No Hospital das Forças Armadas (HFAR) em Lisboa estão, neste momento, 3 doentes internados doentes, todos com COVID, "havendo capacidade para mais", segundo fonte oficial da Administração Regional de Saúde (ARS) de Lisboa e Vale do Tejo. No HFAR do Porto estão 18 civis internados, confirmo o porta-voz da ARS Norte
Tal como Guimarães e Froes, a deputada que mais acompanhou no parlamento o processo da derrapagem, Ana Miguel Santos, desconhecia também o atual destino do ex-HMB. "Já não estamos só no campo das trapalhadas. Esta situação deve envergonhar todos os envolvidos. Se pensarmos que quando questionámos o Ministro da Defesa Nacional sobre a derrapagem das obras num montante três vezes superior ao orçamentado e sobre a falta de transparência na gestão de dinheiros públicos ele nos afirmou que se "tratava de dinheiro que não se perde porque serviu para edificar uma estrutura de apoio ao combate à Covid 19, agora perguntamos: em que é que ficamos?", indaga.
A coordenadora social-democrata recorda que ainda se desconhece "a decisão do Tribunal de Contas e do Ministério Público (MP)" sobre as irregularidades detetadas na auditoria às obras. "Só sabemos que o principal visado foi nomeado para o Conselho de Administração de uma empresa pública. E agora ficamos a saber que se desmantelou uma infraestrutura de saúde militar, com as irregularidades citadas, para colocar pessoas vulneráveis que estão ao abrigo de fundos recebidos para o efeito pelo ministério da Administração Interna! Não existia outra infraestrutura militar disponível? Nem a Administração Interna dispõe de uma infraestrutura para o efeito, considerando os fundos que recebe para este efeito? A que titulo? Com que justificação?", interroga a deputada.
O DN questionou o Tribunal de Contas que diz ter remetido a auditoria para o MP, sem mais explicações, e que "aguarda despacho". O MP, por sua vez, não respondeu sobre o estado do processo.
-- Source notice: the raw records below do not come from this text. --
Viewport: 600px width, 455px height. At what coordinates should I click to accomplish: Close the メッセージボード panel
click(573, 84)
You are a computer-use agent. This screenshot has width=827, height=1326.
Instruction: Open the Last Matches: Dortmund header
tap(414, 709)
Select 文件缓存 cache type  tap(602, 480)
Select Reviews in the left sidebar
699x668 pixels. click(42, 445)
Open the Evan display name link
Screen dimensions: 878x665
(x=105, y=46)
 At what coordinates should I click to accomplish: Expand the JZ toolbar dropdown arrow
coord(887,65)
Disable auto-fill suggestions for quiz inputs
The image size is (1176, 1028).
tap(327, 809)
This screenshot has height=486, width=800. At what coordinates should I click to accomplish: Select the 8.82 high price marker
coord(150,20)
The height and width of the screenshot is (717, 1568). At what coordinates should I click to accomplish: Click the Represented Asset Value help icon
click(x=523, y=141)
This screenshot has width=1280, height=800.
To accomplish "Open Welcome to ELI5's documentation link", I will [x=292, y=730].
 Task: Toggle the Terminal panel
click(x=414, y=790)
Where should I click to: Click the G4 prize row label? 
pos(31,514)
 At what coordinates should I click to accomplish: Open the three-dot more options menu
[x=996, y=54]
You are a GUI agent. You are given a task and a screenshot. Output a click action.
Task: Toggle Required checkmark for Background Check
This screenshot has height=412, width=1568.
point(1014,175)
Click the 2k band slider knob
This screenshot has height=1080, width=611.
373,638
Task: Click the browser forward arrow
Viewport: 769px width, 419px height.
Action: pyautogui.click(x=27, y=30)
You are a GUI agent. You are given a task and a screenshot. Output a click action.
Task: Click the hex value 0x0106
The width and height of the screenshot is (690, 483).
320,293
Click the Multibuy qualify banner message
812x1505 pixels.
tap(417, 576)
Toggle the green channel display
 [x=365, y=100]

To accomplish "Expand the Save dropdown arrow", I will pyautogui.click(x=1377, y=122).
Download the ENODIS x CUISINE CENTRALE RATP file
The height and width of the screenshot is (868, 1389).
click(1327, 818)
Segundo anunciou o ministro da Defesa, esta auditoria foi enviada por si ao MP em agosto de 2021.
O DN tentou também saber junto da Defesa quais os termos e condições da cedência do CAM para o acolhimento dos refugiados, mas não obteve resposta.
Apesar de ter sido anunciado em agosto que o ex-HMB passaria para a tutela do Estado-Maior-General das Forças Armadas (EMGFA), mantém-se ainda na responsabilidade do Exército.
Não é ainda conhecido o destino futuro do ex-HMB e de que forma é que os 3,2 milhões investidos não será "dinheiro que não se perde", mas com o risco de as epidemias como a covid-19 se tornarem o grande desafio futuro para a saúde pública, médicos e militares já vieram defender que sejam aproveitadas as capacidades do HMB para criar um "centro de biossegurança" de investigação e tratamento dessas doenças.